The new foundational core, based on the culture and values of librarianship and information science, will prepare students to understand the roles both information and data play in society. These courses focus on the lifecycles of data and information, data and information in systems, and the roles of information professionals in communities. The foundational core and Design Methods Sequence, along with electives that meet specific career interests, prepare graduates of the MLIS program to advocate for and create positive change in their communities.
Our newly developed Design Methods Sequence distinguishes this program by creating opportunities for students to participate in real-world experiences with organizations and communities to create information solutions. Students will practice skills that are essential for information professions including empathy, listening, brainstorming, and problem-solving.

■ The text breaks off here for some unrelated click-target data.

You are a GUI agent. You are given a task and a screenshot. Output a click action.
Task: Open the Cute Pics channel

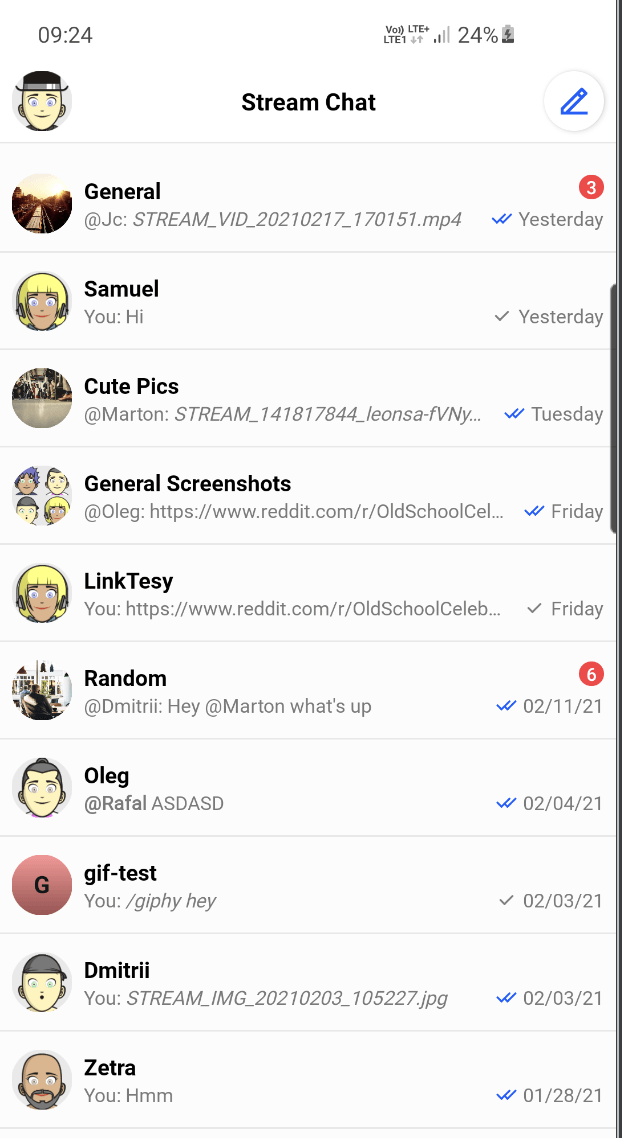point(300,399)
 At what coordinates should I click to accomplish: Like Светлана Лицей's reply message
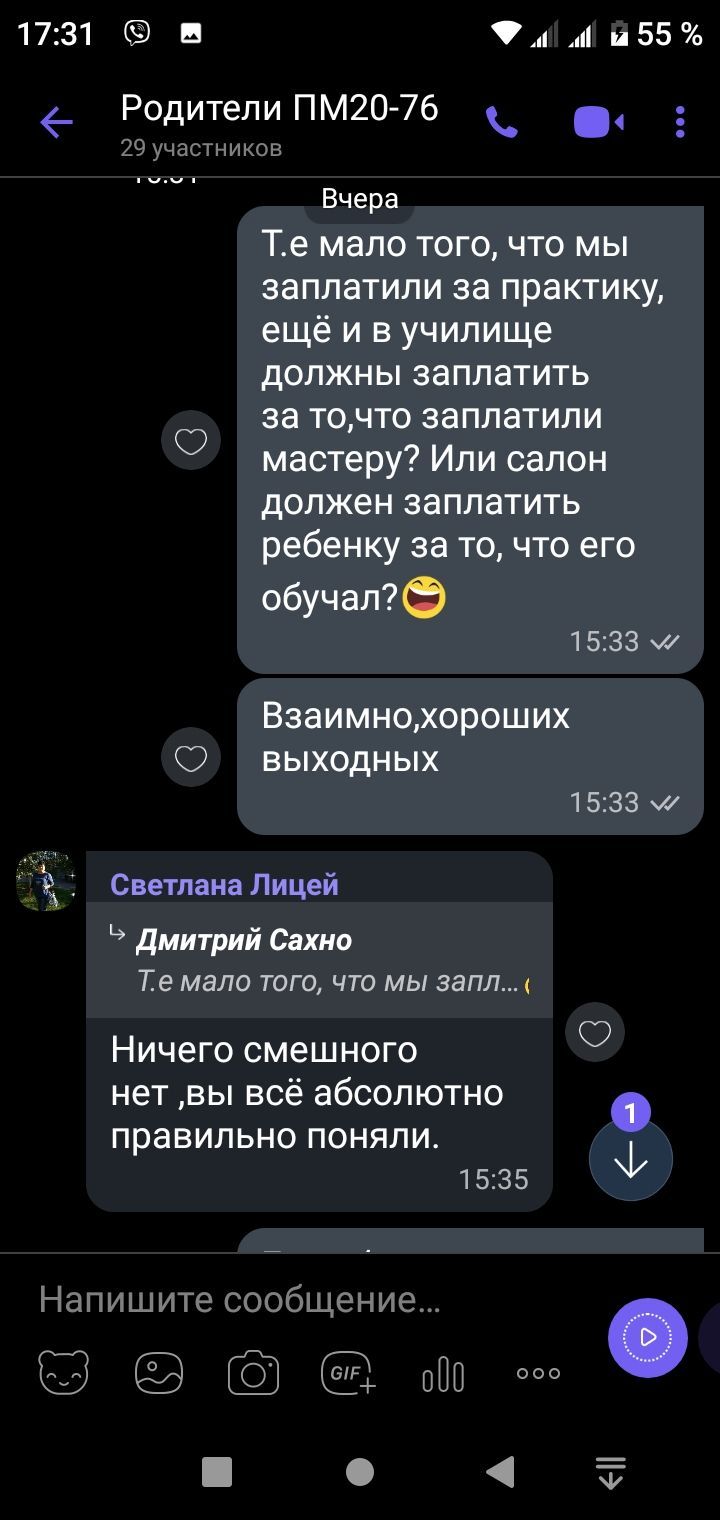click(x=595, y=1032)
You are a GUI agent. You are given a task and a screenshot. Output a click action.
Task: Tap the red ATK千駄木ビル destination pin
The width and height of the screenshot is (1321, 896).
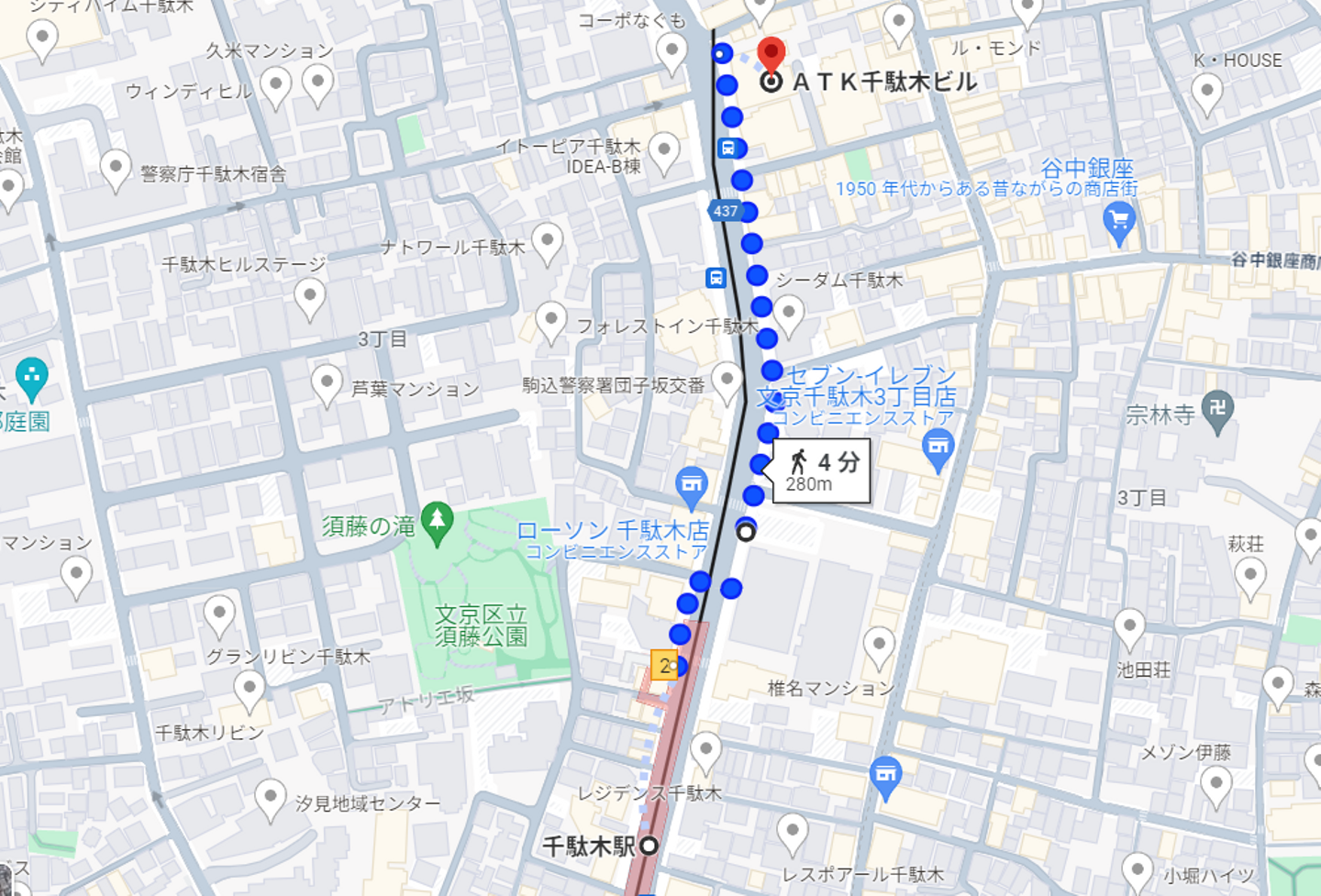(x=772, y=53)
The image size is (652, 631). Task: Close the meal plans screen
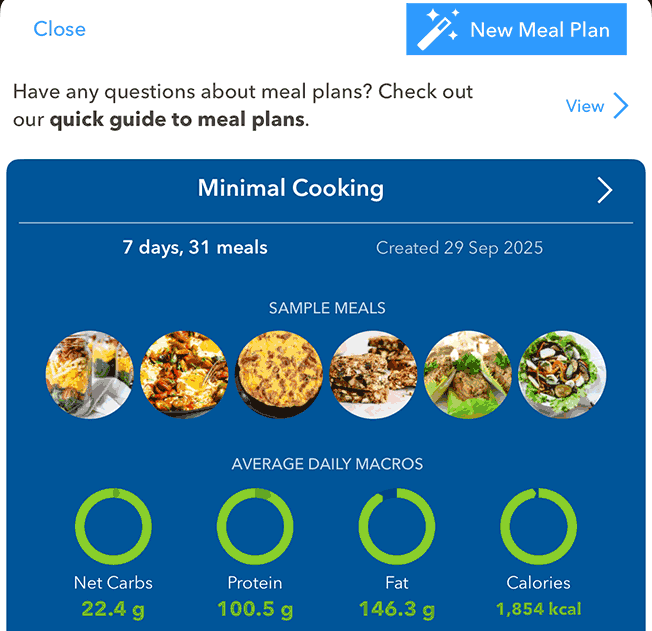pyautogui.click(x=59, y=29)
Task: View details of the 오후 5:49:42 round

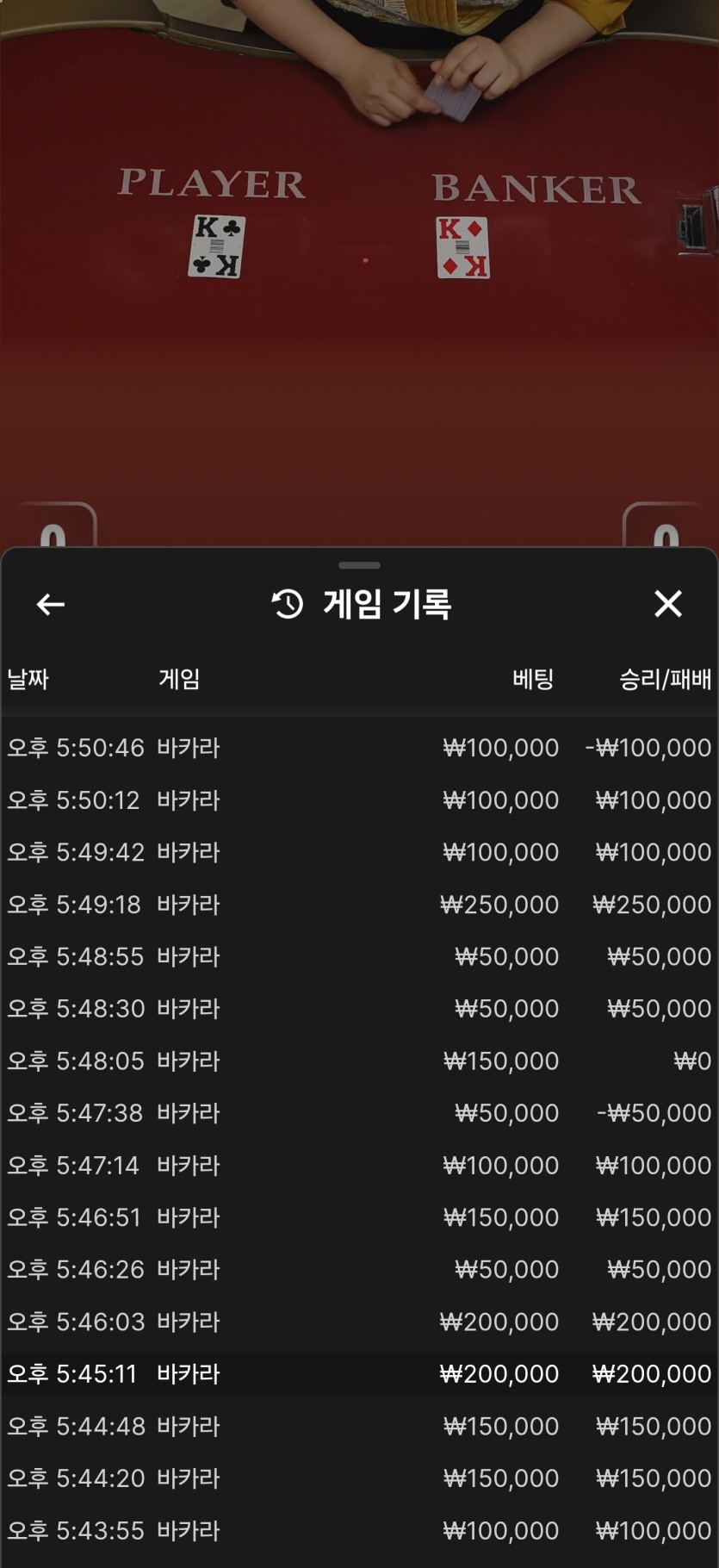Action: 359,852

“Our Design Methods Sequence provides every student with hands-on, experiential learning bolstered by theory learned in the classroom, combined with practice learned by working with organizational partners to develop community-centered solutions to information problems. This is an innovative, three term sequence of courses that teaches students design methods, project management, and teamwork during the entire program,” says Dr. Matt Burton, lecturer in the Department of Information Culture and Data Stewardship, who is organizing the Design Methods Sequence.
The Department is actively recruiting students with diverse academic backgrounds and life experiences to be a part of the pioneering cohort. Applications are being accepted now for Fall Term 2019.